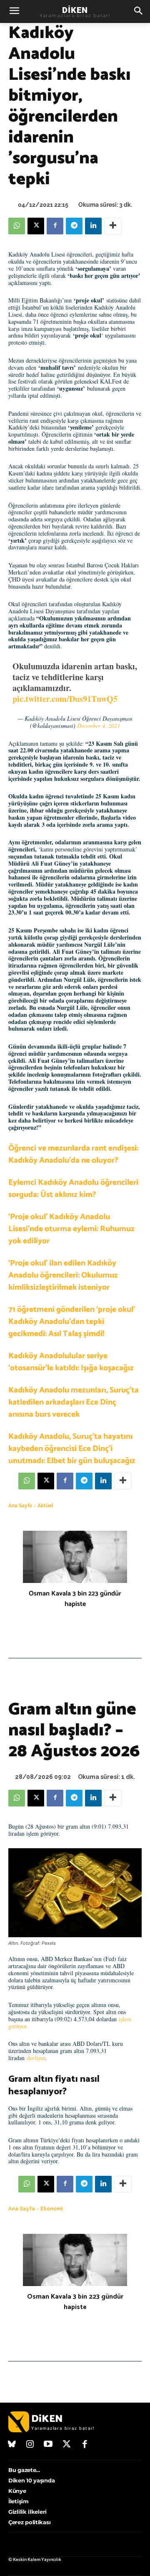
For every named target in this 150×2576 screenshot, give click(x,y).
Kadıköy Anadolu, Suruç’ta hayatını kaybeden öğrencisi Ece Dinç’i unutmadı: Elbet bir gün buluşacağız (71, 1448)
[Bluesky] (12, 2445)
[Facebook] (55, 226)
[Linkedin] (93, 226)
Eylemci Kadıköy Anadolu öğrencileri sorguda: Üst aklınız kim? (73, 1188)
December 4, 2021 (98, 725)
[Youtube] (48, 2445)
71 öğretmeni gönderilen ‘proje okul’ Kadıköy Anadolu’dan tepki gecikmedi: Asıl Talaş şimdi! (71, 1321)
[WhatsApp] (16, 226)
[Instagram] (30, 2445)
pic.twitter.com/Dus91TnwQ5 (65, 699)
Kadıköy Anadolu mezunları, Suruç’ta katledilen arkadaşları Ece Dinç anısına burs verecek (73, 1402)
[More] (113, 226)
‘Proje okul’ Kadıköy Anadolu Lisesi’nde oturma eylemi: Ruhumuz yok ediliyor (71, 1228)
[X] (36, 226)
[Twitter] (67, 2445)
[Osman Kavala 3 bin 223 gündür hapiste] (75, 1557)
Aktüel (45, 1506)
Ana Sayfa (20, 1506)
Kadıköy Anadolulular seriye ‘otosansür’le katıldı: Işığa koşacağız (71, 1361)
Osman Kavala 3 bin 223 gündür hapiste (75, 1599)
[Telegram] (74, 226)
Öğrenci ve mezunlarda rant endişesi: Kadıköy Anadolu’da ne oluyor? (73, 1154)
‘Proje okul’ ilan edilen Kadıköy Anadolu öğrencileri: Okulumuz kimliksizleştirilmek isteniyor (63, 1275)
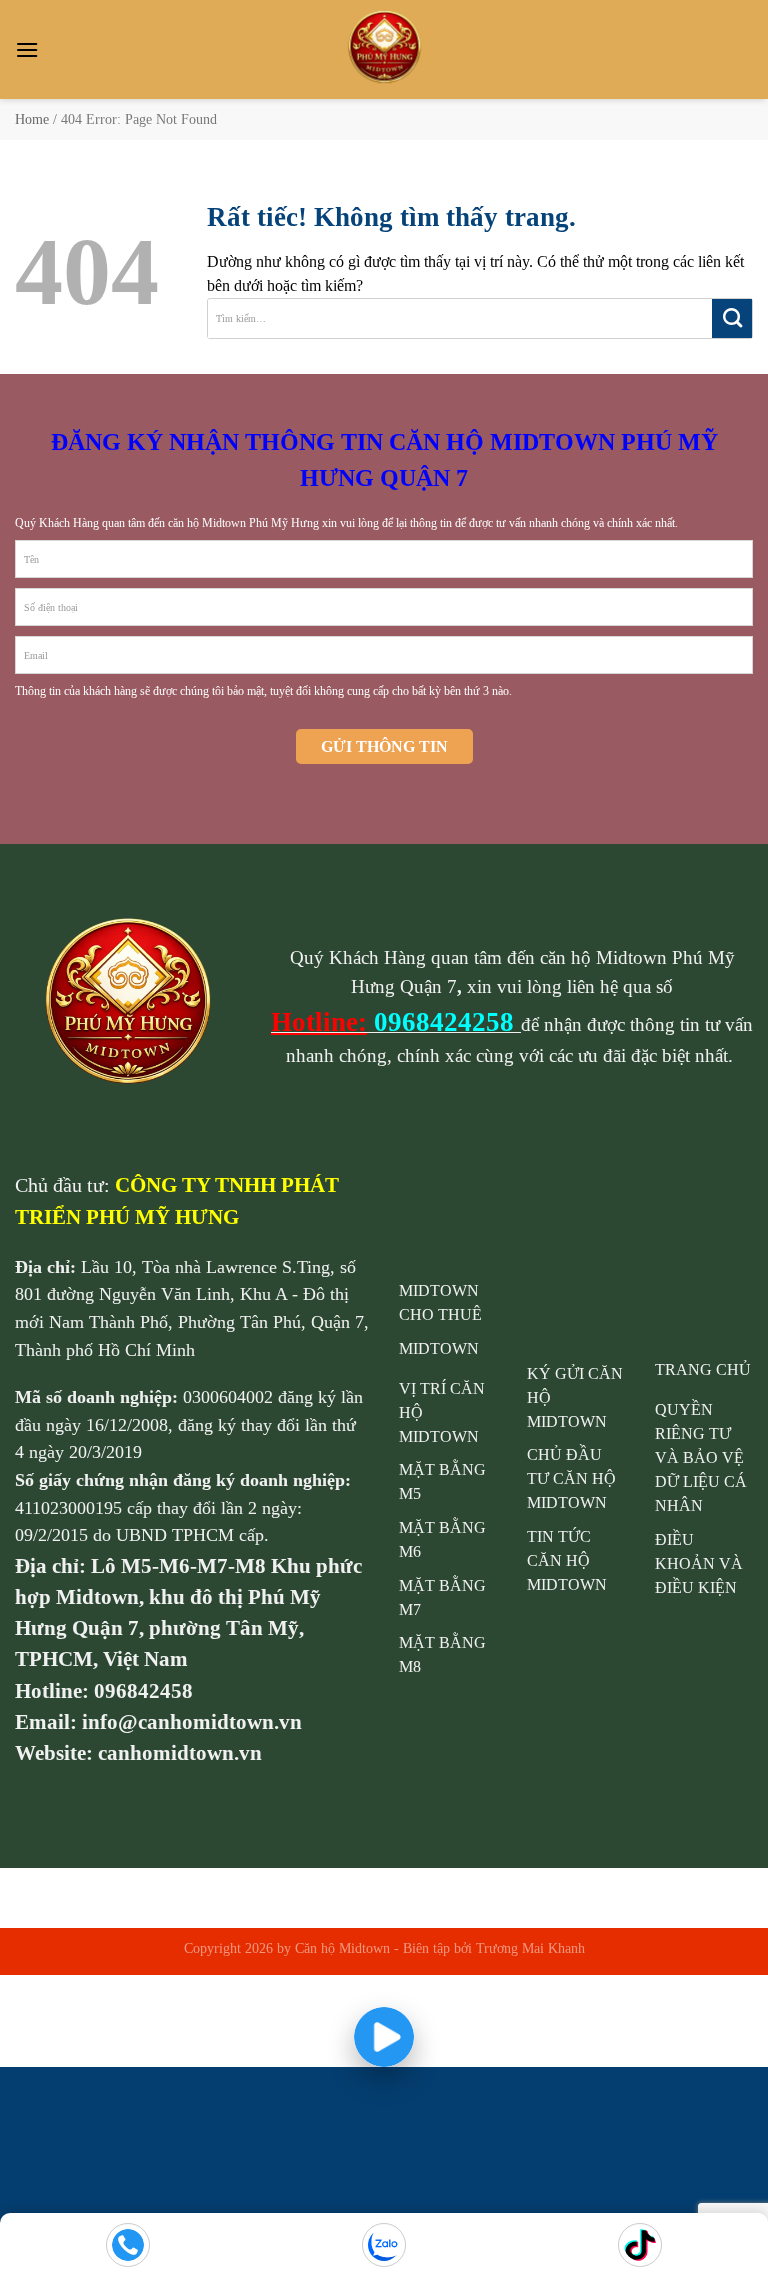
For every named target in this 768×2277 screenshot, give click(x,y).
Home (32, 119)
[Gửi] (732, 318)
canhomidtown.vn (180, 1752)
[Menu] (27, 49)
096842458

------------------------------

### WHAT THE TASK ASKS:
Where a picture appears in the material above, skip it, and print the rest exactly.

### TASK RESPONSE:
For every named target in this 150×2576 screenshot, give click(x,y).
Kadıköy Anadolu, Suruç’ta hayatını kaybeden öğrencisi Ece Dinç’i unutmadı: Elbet bir gün buluşacağız (71, 1448)
[Bluesky] (12, 2445)
[Facebook] (55, 226)
[Linkedin] (93, 226)
Eylemci Kadıköy Anadolu öğrencileri sorguda: Üst aklınız kim? (73, 1188)
December 4, 2021 (98, 725)
[Youtube] (48, 2445)
71 öğretmeni gönderilen ‘proje okul’ Kadıköy Anadolu’dan tepki gecikmedi: Asıl Talaş şimdi! (71, 1321)
[WhatsApp] (16, 226)
[Instagram] (30, 2445)
pic.twitter.com/Dus91TnwQ5 (65, 699)
Kadıköy Anadolu mezunları, Suruç’ta katledilen arkadaşları Ece Dinç anısına burs verecek (73, 1402)
[More] (113, 226)
‘Proje okul’ Kadıköy Anadolu Lisesi’nde oturma eylemi: Ruhumuz yok ediliyor (71, 1228)
[X] (36, 226)
[Twitter] (67, 2445)
[Osman Kavala 3 bin 223 gündür hapiste] (75, 1557)
Aktüel (45, 1506)
Ana Sayfa (20, 1506)
Kadıköy Anadolulular seriye ‘otosansür’le katıldı: Işığa koşacağız (71, 1361)
Osman Kavala 3 bin 223 gündür hapiste (75, 1599)
[Telegram] (74, 226)
Öğrenci ve mezunlarda rant endişesi: Kadıköy Anadolu’da ne oluyor? (73, 1154)
‘Proje okul’ ilan edilen Kadıköy Anadolu öğrencileri: Okulumuz kimliksizleştirilmek isteniyor (63, 1275)
For every named target in this 768×2277 screenshot, give click(x,y).
Home (32, 119)
[Gửi] (732, 318)
canhomidtown.vn (180, 1752)
[Menu] (27, 49)
096842458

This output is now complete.